EXERCISE INSTRUCTIONS -> Copy the records below word for word. Stop after the line that contains "Task: Click the Go Live button in status bar".

DATA EXTRACT ->
........
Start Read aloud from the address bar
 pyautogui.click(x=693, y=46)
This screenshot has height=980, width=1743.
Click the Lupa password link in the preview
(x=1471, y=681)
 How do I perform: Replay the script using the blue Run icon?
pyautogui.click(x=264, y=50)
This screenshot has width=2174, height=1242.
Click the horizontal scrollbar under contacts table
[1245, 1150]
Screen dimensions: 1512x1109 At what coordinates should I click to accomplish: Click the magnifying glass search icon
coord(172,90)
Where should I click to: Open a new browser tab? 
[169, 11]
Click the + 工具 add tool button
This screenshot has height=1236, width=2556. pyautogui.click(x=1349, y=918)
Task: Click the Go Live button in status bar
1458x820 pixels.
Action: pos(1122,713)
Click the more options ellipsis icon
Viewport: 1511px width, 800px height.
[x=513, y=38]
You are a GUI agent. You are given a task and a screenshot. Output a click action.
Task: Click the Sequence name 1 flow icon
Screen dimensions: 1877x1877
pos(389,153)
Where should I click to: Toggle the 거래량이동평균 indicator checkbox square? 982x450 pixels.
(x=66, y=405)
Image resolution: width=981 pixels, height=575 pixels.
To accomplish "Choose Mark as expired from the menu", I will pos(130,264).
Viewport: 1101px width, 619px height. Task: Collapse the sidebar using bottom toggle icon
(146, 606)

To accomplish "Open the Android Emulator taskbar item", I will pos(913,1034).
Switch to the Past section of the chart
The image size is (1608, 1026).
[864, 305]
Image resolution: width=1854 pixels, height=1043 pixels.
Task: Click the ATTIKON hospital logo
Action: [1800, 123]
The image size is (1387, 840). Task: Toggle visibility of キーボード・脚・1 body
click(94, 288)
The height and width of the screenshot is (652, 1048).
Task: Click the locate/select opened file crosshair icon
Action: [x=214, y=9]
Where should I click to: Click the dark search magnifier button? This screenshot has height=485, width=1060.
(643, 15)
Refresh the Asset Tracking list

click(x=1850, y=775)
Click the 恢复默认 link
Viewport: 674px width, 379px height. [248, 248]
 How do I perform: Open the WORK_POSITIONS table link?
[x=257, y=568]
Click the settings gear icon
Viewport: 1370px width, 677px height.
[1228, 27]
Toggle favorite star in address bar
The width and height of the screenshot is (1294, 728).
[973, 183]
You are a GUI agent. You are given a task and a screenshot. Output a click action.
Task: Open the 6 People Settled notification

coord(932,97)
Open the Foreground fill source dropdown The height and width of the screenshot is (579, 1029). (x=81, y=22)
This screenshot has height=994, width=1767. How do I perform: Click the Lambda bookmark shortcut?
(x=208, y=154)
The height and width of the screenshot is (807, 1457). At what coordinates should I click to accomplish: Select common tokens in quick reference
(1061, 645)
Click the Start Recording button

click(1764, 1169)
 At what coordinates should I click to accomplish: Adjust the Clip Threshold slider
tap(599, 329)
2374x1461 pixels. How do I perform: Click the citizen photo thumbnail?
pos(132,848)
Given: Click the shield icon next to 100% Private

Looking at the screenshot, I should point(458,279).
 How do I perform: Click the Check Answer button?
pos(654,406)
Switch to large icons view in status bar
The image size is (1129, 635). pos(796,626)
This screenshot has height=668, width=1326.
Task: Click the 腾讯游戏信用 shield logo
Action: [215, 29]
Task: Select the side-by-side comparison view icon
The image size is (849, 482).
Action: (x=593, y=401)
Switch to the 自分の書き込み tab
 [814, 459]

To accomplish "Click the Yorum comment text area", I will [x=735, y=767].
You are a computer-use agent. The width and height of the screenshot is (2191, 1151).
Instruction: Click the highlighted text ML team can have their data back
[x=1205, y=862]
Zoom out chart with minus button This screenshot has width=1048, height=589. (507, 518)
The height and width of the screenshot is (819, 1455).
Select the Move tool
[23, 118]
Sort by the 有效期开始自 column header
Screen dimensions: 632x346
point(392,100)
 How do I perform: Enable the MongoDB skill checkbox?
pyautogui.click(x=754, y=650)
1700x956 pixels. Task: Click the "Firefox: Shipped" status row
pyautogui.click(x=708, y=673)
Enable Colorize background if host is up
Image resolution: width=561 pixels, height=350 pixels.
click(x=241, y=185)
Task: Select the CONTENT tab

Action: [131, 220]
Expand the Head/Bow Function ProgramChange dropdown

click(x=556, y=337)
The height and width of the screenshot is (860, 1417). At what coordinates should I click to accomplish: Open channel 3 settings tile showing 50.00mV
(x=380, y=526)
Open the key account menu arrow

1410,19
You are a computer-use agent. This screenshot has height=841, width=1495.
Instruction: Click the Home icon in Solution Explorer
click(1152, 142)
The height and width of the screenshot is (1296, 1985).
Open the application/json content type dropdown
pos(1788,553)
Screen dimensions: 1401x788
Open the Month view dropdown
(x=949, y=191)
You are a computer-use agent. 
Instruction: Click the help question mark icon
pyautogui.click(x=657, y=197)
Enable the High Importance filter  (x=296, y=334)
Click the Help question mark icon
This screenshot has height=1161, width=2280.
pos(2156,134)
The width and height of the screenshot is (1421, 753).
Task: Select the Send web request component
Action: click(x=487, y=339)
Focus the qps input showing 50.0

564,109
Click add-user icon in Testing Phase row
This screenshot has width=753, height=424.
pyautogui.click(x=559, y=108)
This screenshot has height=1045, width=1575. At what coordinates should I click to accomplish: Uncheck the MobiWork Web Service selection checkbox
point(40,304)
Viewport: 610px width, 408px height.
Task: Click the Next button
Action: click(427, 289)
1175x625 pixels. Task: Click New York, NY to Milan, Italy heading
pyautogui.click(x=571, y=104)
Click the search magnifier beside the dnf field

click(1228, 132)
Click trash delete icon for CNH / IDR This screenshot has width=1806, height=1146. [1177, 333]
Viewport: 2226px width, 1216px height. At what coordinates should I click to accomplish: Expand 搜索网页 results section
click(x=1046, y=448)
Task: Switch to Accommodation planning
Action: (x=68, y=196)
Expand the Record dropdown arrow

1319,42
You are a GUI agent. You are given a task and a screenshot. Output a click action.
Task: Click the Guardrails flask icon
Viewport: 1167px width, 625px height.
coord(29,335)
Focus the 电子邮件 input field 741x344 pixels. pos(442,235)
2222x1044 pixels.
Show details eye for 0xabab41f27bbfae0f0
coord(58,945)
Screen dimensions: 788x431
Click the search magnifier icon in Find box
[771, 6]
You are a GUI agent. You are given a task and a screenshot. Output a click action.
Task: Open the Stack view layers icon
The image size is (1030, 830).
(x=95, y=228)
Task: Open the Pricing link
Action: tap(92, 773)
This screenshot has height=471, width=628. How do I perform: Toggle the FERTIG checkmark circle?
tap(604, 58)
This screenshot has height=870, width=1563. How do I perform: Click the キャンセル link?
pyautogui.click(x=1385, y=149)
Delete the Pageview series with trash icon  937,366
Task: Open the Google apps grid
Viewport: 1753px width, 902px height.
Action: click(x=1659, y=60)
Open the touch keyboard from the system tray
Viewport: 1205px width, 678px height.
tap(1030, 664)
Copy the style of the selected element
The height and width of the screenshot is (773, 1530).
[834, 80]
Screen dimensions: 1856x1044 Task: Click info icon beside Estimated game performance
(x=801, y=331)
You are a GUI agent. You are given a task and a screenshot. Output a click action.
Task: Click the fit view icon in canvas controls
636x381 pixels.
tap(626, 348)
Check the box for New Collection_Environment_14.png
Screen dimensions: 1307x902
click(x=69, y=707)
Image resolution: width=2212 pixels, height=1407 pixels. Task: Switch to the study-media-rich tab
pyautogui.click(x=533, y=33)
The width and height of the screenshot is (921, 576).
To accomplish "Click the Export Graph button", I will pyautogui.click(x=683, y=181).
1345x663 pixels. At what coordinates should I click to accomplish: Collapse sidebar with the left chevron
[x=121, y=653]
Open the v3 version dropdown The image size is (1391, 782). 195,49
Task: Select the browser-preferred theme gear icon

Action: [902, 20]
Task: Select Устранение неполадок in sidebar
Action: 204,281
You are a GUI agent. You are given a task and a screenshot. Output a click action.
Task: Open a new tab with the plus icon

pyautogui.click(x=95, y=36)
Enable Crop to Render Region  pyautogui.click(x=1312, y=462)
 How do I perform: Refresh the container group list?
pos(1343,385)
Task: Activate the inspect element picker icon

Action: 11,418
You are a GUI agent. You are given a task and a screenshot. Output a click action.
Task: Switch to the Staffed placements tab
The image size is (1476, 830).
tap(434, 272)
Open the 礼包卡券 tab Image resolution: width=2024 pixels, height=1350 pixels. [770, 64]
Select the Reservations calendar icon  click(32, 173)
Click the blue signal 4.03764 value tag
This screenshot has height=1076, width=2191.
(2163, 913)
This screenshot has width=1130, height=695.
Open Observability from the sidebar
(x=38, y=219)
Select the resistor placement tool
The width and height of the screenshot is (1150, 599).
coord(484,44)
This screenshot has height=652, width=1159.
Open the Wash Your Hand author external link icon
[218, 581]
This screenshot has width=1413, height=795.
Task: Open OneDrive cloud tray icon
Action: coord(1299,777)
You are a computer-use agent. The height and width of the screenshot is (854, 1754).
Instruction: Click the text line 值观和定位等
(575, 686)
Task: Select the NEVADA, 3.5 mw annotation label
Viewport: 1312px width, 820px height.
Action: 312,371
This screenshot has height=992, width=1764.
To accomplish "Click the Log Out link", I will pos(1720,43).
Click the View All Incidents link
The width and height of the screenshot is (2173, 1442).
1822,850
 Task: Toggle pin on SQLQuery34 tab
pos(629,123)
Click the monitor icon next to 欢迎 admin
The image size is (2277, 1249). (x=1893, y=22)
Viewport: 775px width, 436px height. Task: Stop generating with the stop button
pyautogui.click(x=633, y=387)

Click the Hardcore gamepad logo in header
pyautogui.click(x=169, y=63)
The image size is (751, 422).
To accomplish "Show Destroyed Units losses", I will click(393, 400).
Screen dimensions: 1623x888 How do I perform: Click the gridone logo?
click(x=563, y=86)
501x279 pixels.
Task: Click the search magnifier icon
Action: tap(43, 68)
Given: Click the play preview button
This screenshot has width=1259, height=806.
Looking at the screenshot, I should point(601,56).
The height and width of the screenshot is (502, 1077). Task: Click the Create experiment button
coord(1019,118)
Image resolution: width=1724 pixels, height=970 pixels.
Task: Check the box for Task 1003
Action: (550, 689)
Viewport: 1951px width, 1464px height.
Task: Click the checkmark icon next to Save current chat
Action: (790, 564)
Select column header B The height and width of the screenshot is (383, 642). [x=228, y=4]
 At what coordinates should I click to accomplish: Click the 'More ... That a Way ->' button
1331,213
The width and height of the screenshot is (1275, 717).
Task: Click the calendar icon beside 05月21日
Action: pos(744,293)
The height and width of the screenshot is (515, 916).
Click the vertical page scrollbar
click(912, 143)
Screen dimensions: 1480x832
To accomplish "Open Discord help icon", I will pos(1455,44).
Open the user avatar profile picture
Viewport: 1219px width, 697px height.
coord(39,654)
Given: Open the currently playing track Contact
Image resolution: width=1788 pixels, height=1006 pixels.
........
WORKED SOLUTION ->
Start Read aloud from the address bar
 pyautogui.click(x=693, y=46)
This screenshot has height=980, width=1743.
Click the Lupa password link in the preview
(x=1471, y=681)
 How do I perform: Replay the script using the blue Run icon?
pyautogui.click(x=264, y=50)
This screenshot has width=2174, height=1242.
Click the horizontal scrollbar under contacts table
[1245, 1150]
Screen dimensions: 1512x1109 At what coordinates should I click to accomplish: Click the magnifying glass search icon
coord(172,90)
Where should I click to: Open a new browser tab? 
[169, 11]
Click the + 工具 add tool button
This screenshot has height=1236, width=2556. pyautogui.click(x=1349, y=918)
Task: Click the Go Live button in status bar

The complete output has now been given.